China mulls new property-market support package to boost economy

    • Regulators are considering reducing the down payment in some non-core neighbourhoods of major cities, lowering agent commissions on transactions, and further relaxing restrictions on residential purchases under the guidance of the State Council.
    • Regulators are considering reducing the down payment in some non-core neighbourhoods of major cities, lowering agent commissions on transactions, and further relaxing restrictions on residential purchases under the guidance of the State Council. PHOTO: AFP
    Published Fri, Jun 2, 2023 · 06:16 PM

    CHINA is working on a new basket of measures to support the property market after existing policies failed to sustain a rebound in the ailing sector, according to people familiar with the matter. 

    Regulators are considering reducing the down payment in some non-core neighbourhoods of major cities, lowering agent commissions on transactions, and further relaxing restrictions on residential purchases under the guidance of the State Council, the people said, asking not to be named because the matter is private.

    The government may also refine and extend some policies laid out in the sweeping 16-point rescue package it rolled out last year, the people added. The plans have yet to be finalised and may be subject to change, according to the people. 

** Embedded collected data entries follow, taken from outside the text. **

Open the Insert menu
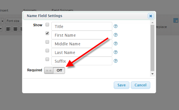The image size is (179, 110). point(4,10)
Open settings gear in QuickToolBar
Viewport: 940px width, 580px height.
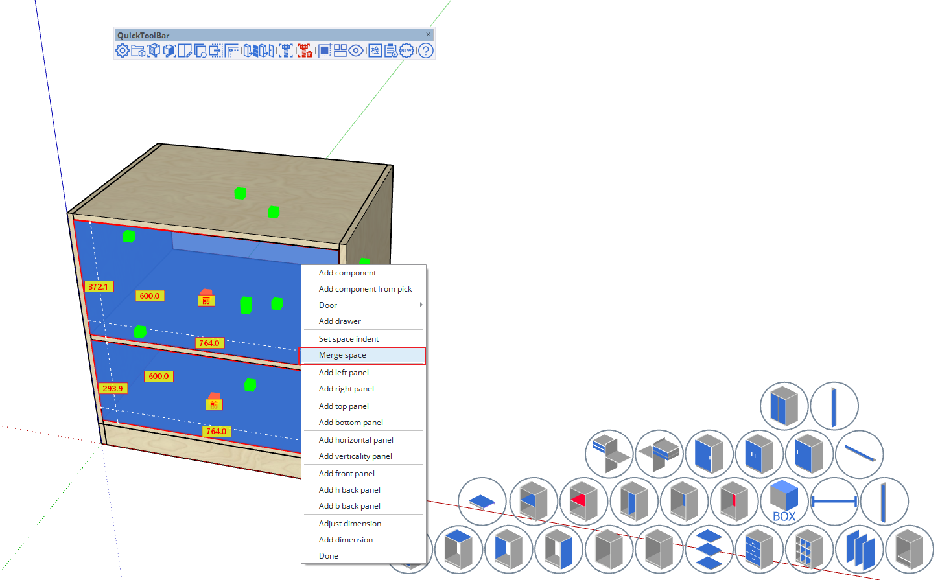(x=122, y=51)
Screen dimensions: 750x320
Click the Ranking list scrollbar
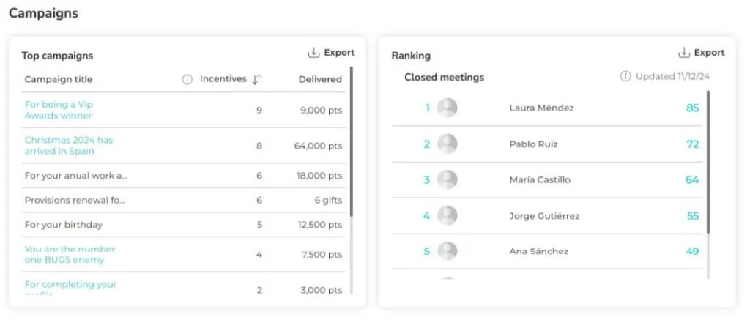(708, 161)
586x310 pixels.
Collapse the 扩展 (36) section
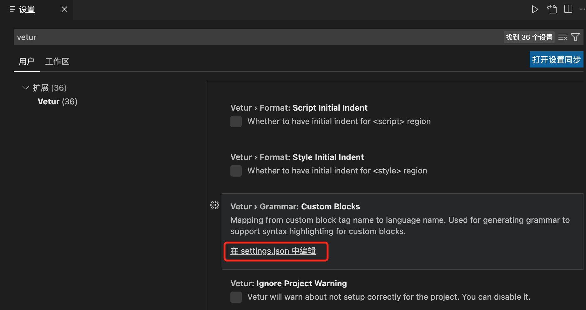point(25,88)
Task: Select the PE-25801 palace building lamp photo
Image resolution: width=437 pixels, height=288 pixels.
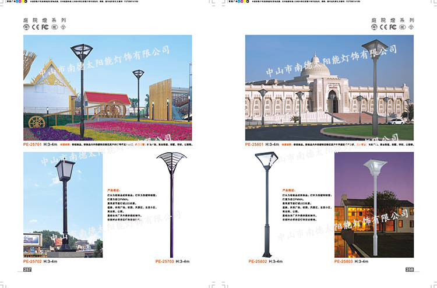Action: coord(329,87)
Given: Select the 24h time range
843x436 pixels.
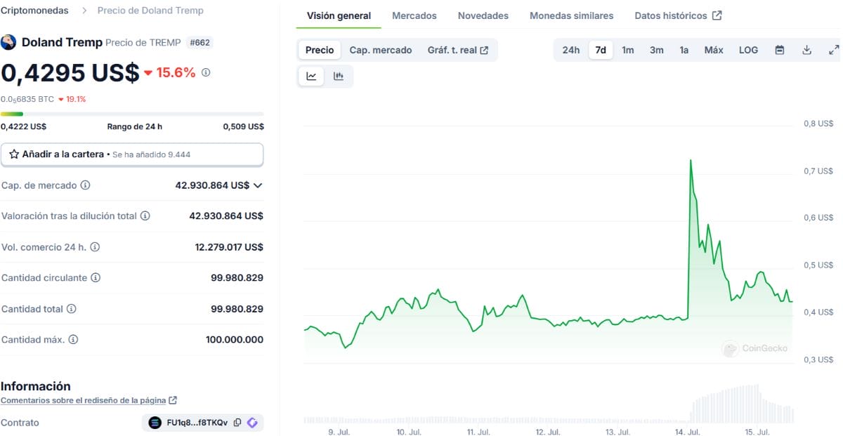Looking at the screenshot, I should point(571,50).
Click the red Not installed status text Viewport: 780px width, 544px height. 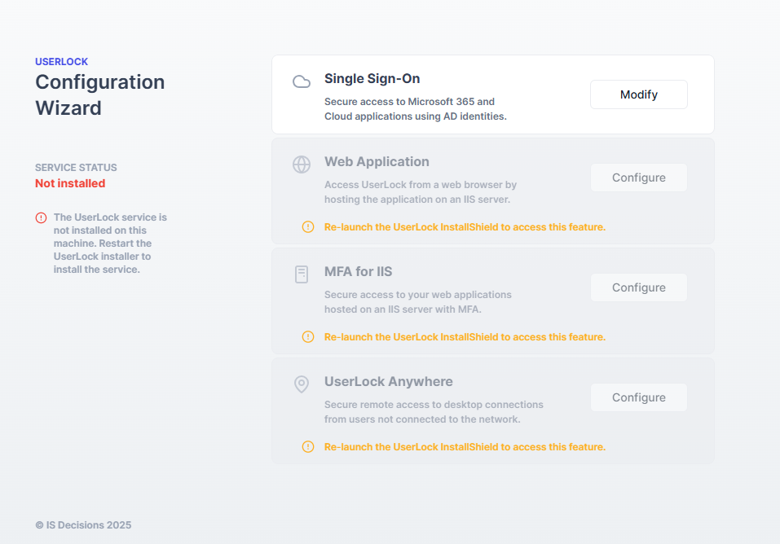click(x=70, y=184)
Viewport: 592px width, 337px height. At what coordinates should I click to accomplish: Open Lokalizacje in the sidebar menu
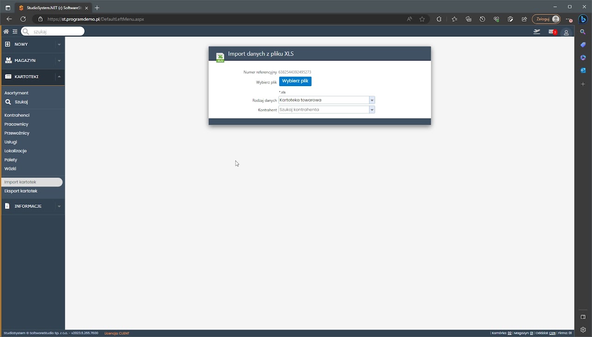tap(16, 151)
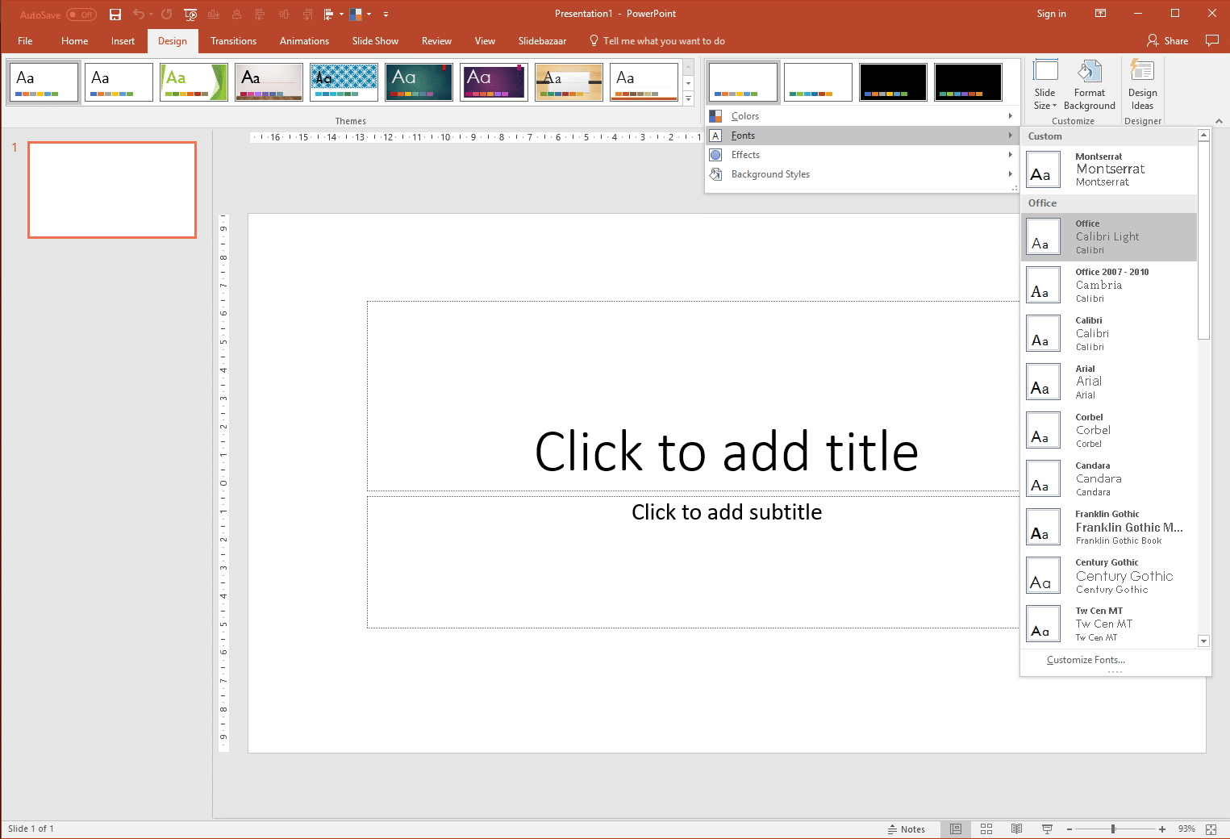Toggle AutoSave on
The height and width of the screenshot is (839, 1230).
(x=81, y=14)
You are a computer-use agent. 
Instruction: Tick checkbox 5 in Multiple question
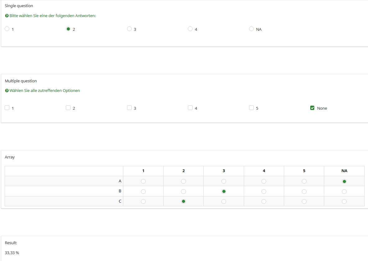[251, 108]
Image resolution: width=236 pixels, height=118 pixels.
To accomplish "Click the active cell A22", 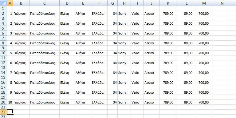I will pos(10,112).
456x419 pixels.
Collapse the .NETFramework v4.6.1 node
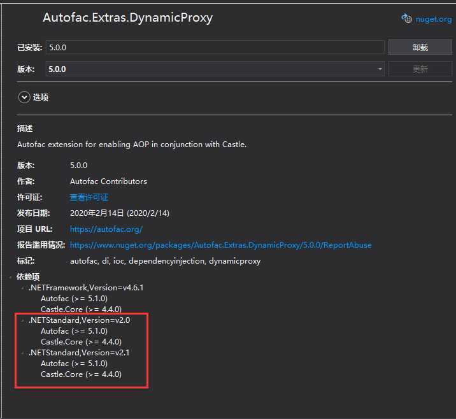22,288
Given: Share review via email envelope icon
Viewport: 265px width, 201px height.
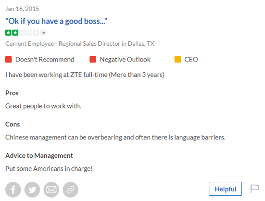Looking at the screenshot, I should pyautogui.click(x=51, y=189).
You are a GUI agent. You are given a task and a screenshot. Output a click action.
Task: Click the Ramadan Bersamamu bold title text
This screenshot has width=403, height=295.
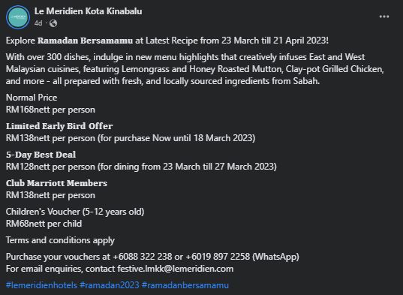tap(86, 41)
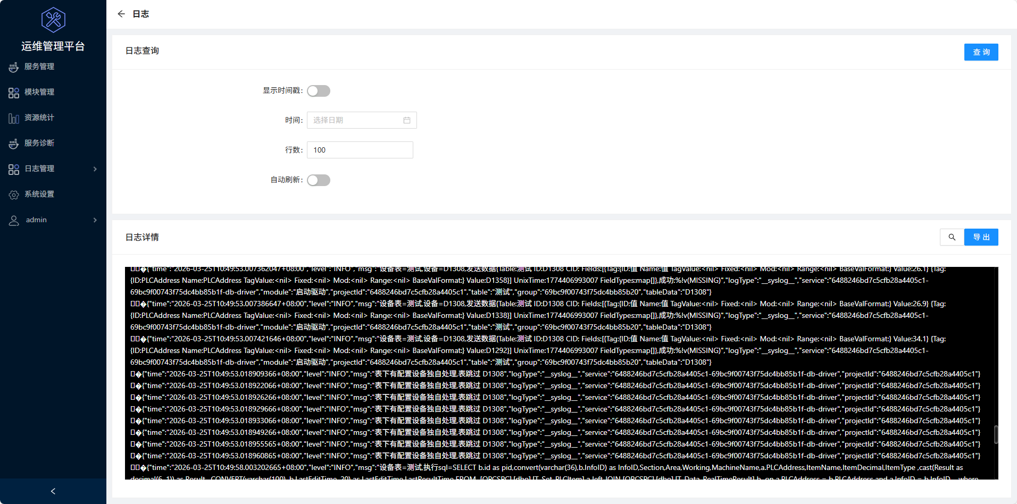Click the platform wrench logo icon
The height and width of the screenshot is (504, 1017).
click(53, 20)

    The housing ministry didn’t immediately respond to a request for comment.

    China’s property sector has avoided a collapse but remains a key drag on the world’s second-largest economy. Signs of renewed weakness are emerging in the residential market, with a rebound in home sales slowing in May to just 6.7 per cent from more than 29 per cent in the previous two months.

    “The basic picture was one of regression,” Bloomberg Economics and Intelligence analysts including Chang Shu and Kristy Hung wrote in a May note. “Despite signs of steadier activity, though, the sector is still sick.”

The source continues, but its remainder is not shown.